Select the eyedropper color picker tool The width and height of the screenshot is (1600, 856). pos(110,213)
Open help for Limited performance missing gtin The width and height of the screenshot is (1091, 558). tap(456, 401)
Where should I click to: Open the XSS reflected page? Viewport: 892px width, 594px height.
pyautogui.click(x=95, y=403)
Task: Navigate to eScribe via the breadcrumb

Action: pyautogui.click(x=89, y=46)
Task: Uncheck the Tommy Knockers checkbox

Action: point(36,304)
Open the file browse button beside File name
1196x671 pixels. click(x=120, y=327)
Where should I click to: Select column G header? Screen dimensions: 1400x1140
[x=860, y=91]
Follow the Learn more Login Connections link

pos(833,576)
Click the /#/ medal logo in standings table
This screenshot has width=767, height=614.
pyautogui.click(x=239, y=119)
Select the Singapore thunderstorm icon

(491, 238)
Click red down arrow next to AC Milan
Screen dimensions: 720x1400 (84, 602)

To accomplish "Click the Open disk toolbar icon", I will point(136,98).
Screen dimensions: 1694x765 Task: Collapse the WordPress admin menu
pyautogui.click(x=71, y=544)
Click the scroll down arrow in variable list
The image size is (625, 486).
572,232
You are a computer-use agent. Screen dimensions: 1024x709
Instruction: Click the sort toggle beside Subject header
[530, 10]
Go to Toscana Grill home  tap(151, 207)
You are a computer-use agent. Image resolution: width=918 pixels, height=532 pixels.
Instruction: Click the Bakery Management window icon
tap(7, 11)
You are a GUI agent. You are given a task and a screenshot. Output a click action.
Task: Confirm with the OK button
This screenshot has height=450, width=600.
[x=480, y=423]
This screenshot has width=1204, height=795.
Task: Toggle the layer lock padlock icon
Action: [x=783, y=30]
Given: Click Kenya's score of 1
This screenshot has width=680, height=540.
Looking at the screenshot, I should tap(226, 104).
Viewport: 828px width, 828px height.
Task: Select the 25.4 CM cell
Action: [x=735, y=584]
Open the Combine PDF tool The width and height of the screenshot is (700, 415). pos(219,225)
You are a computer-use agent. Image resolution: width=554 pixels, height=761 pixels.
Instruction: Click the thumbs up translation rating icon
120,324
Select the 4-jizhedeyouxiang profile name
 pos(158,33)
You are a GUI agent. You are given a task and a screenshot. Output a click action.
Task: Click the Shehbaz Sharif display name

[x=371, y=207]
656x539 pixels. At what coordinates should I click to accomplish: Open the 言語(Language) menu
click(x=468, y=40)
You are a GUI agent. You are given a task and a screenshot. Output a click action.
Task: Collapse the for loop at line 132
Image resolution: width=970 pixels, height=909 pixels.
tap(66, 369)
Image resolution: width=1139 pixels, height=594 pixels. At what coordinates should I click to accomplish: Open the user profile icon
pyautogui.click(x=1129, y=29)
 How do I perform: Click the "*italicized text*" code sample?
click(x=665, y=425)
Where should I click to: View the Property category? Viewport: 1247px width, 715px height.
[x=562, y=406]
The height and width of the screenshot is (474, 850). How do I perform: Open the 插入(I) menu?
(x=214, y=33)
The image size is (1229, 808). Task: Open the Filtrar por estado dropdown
------------------------------------------------------------------------
Above are the records; copy exactly the lines from the line with "This screenshot has width=680, height=540." through the line with "Open the Combine", both included.

This screenshot has width=680, height=540.
Looking at the screenshot, I should tap(226, 104).
Viewport: 828px width, 828px height.
Task: Select the 25.4 CM cell
Action: [x=735, y=584]
Open the Combine PDF tool The width and height of the screenshot is (700, 415). pos(219,225)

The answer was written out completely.